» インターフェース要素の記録

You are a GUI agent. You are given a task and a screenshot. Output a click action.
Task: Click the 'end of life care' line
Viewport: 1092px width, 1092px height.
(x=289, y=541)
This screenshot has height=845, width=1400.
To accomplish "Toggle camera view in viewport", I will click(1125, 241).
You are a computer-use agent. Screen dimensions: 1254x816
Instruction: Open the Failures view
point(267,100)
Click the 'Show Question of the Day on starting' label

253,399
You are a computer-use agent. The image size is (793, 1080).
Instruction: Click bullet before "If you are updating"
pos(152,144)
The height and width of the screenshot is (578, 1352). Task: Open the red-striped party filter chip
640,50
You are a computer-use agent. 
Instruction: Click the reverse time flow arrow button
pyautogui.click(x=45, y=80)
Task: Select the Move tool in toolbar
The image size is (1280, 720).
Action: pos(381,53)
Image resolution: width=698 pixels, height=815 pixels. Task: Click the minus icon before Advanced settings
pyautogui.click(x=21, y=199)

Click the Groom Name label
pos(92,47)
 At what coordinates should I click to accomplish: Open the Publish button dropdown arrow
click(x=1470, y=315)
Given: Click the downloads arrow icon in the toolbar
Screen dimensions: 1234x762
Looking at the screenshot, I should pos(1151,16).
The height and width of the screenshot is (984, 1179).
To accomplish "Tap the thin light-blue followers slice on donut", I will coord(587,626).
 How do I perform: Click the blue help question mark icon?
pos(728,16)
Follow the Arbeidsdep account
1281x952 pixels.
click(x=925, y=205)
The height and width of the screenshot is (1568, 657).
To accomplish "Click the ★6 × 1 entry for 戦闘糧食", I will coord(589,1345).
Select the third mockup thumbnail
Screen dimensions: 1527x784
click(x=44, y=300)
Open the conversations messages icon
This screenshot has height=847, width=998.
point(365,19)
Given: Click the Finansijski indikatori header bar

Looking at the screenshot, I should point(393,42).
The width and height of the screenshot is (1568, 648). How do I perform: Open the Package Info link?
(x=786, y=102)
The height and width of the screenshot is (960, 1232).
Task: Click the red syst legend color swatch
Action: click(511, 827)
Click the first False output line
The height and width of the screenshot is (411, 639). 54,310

» 課題
上記の資料をすべて、一字一句変えずに書き写してください。

» 解答
You are a GUI agent. You are given a task and a screenshot. Output a click action.
Task: Click the 'end of life care' line
Viewport: 1092px width, 1092px height.
(x=289, y=541)
This screenshot has height=845, width=1400.
To accomplish "Toggle camera view in viewport", I will click(1125, 241).
You are a computer-use agent. Screen dimensions: 1254x816
Instruction: Open the Failures view
point(267,100)
Click the 'Show Question of the Day on starting' label

253,399
You are a computer-use agent. The image size is (793, 1080).
Instruction: Click bullet before "If you are updating"
pos(152,144)
The height and width of the screenshot is (578, 1352). Task: Open the red-striped party filter chip
640,50
You are a computer-use agent. 
Instruction: Click the reverse time flow arrow button
pyautogui.click(x=45, y=80)
Task: Select the Move tool in toolbar
The image size is (1280, 720).
Action: pos(381,53)
Image resolution: width=698 pixels, height=815 pixels. Task: Click the minus icon before Advanced settings
pyautogui.click(x=21, y=199)

Click the Groom Name label
pos(92,47)
 At what coordinates should I click to accomplish: Open the Publish button dropdown arrow
click(x=1470, y=315)
Given: Click the downloads arrow icon in the toolbar
Screen dimensions: 1234x762
Looking at the screenshot, I should pos(1151,16).
The height and width of the screenshot is (984, 1179).
To accomplish "Tap the thin light-blue followers slice on donut", I will coord(587,626).
 How do I perform: Click the blue help question mark icon?
pos(728,16)
Follow the Arbeidsdep account
1281x952 pixels.
click(x=925, y=205)
The height and width of the screenshot is (1568, 657).
To accomplish "Click the ★6 × 1 entry for 戦闘糧食", I will coord(589,1345).
Select the third mockup thumbnail
Screen dimensions: 1527x784
click(x=44, y=300)
Open the conversations messages icon
This screenshot has height=847, width=998.
point(365,19)
Given: Click the Finansijski indikatori header bar

Looking at the screenshot, I should point(393,42).
The width and height of the screenshot is (1568, 648). How do I perform: Open the Package Info link?
(x=786, y=102)
The height and width of the screenshot is (960, 1232).
Task: Click the red syst legend color swatch
Action: click(511, 827)
Click the first False output line
The height and width of the screenshot is (411, 639). 54,310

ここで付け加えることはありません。